# [Information shown]

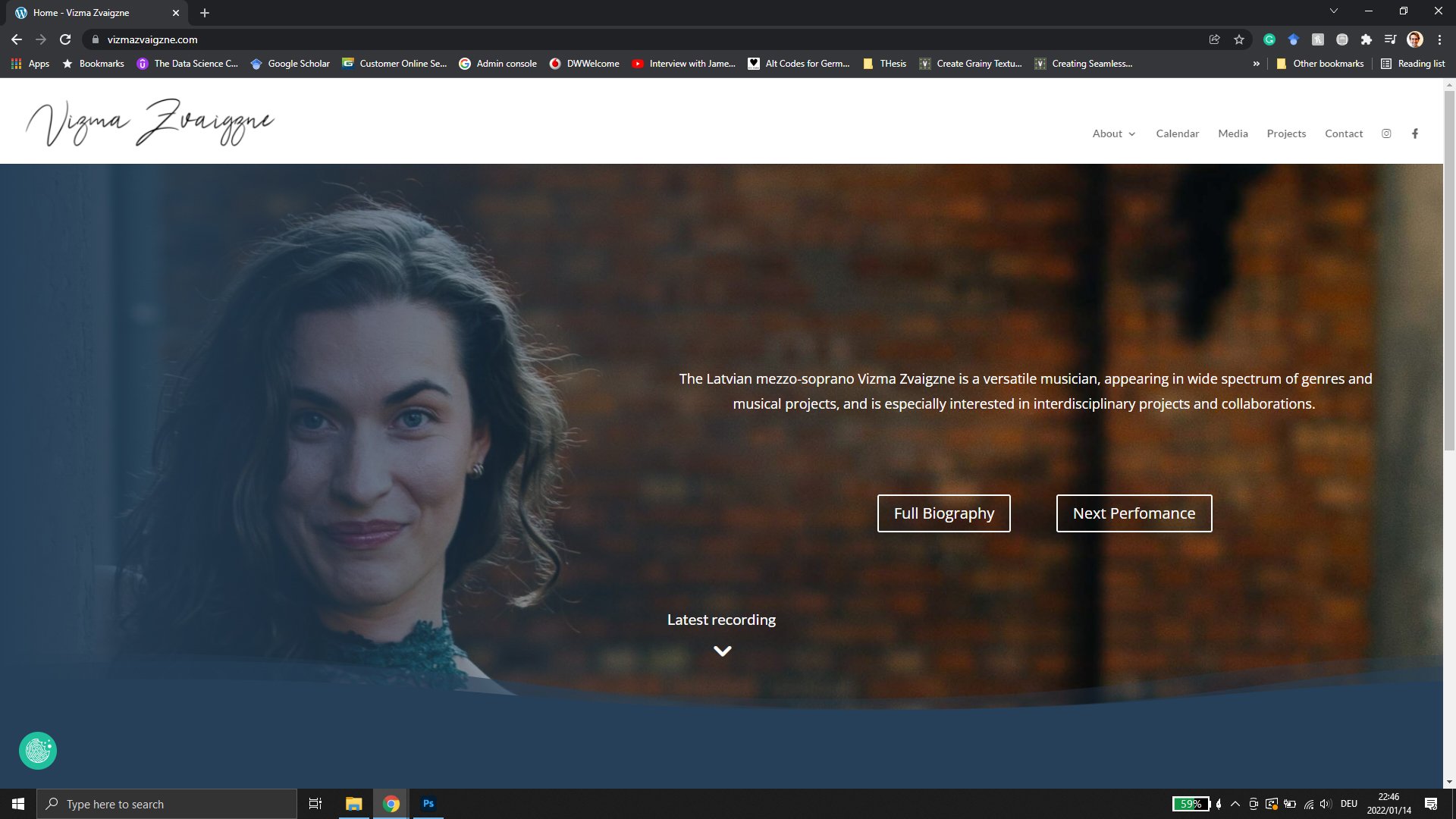Open the Google Scholar bookmark
Image resolution: width=1456 pixels, height=819 pixels.
[290, 64]
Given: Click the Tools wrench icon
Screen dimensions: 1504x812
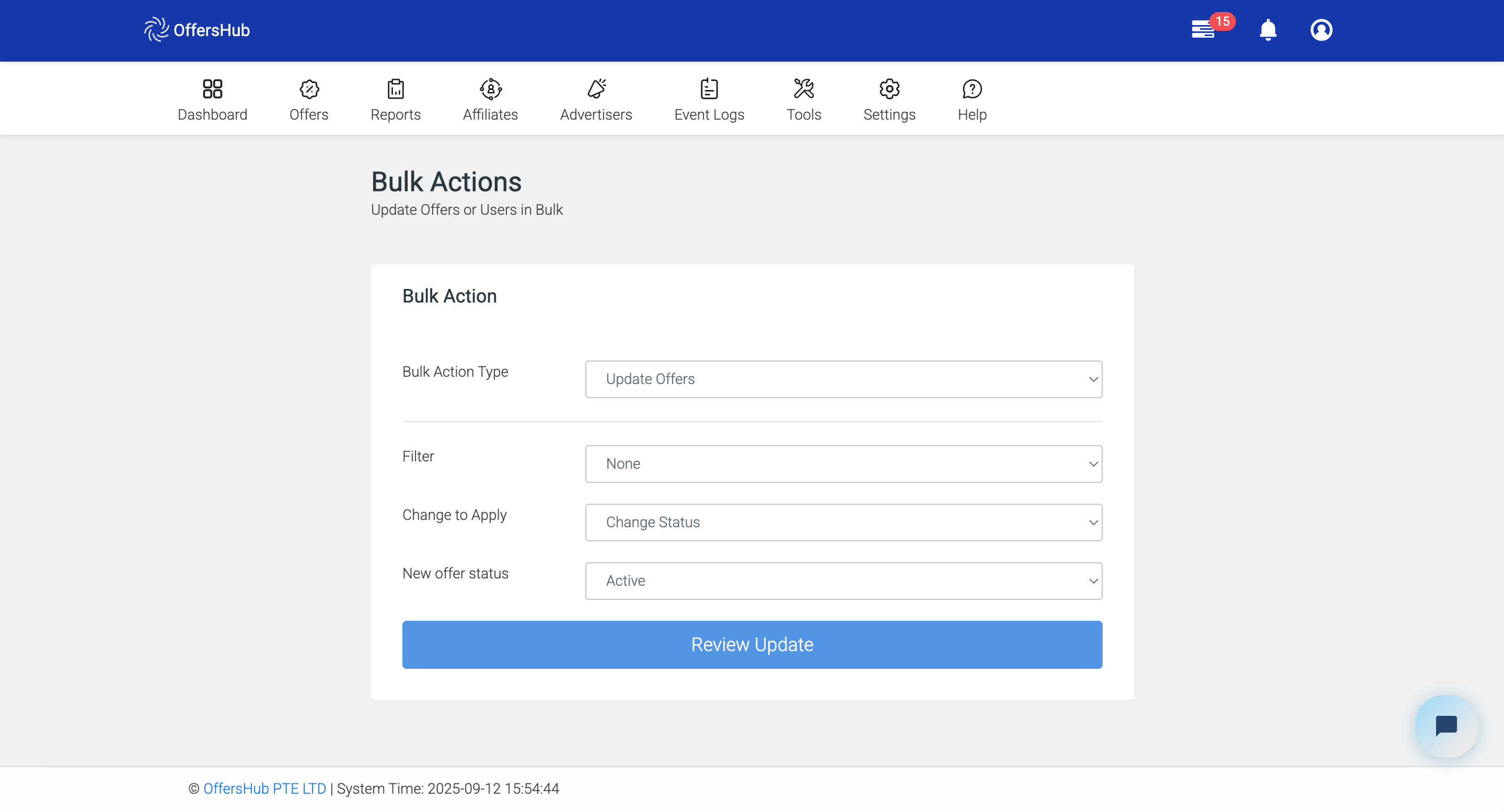Looking at the screenshot, I should pos(803,89).
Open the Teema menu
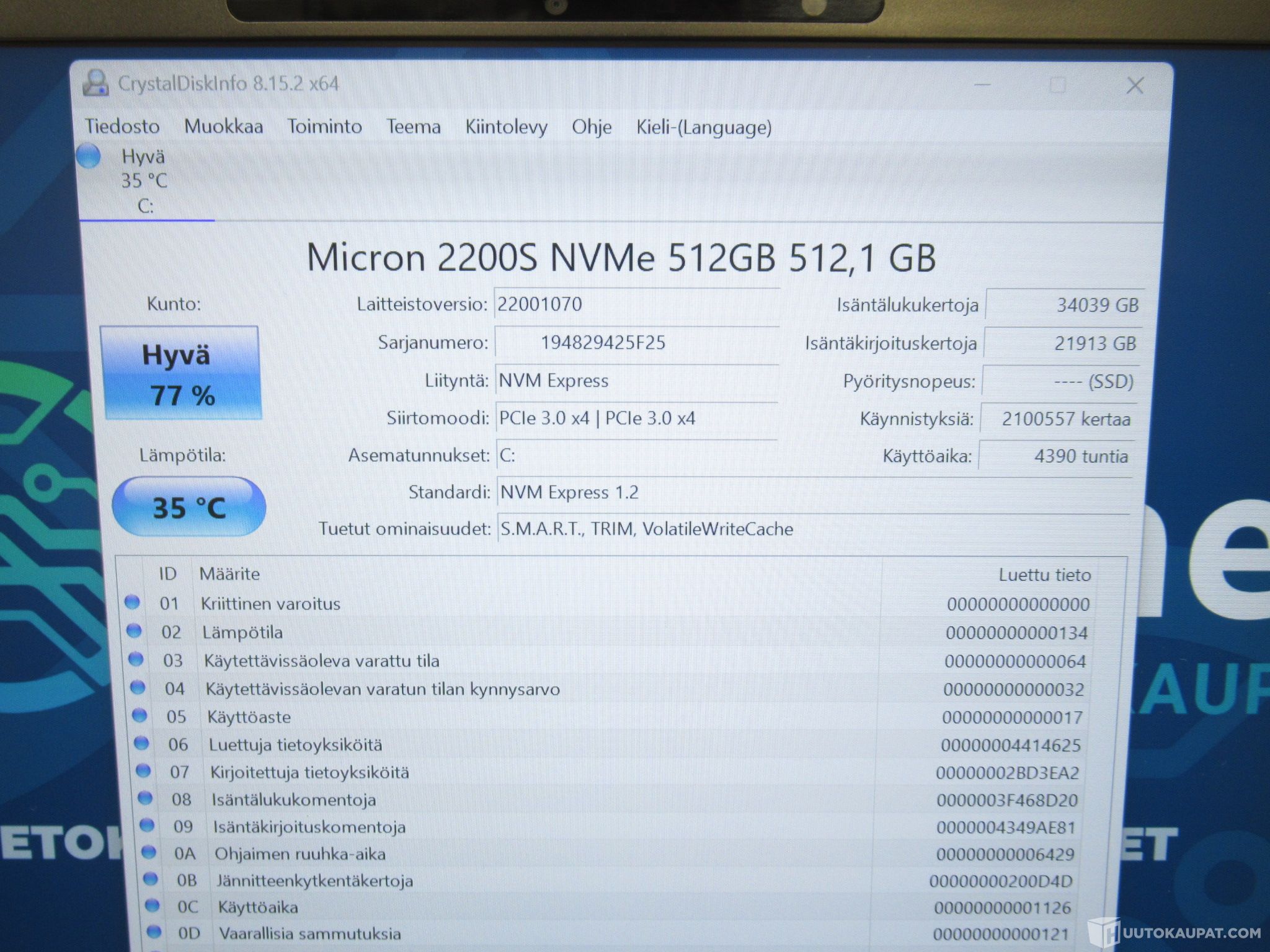 [x=414, y=127]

# [Exercise goal]
The answer must be an exact transcription of the lines from the one holding "Given: Click the Tools wrench icon" to the last line of the entries above, with no pictures and nothing else.

# [Response to this task]
Given: Click the Tools wrench icon
Screen dimensions: 1504x812
Looking at the screenshot, I should pos(803,89).
Open the Teema menu
 [x=414, y=127]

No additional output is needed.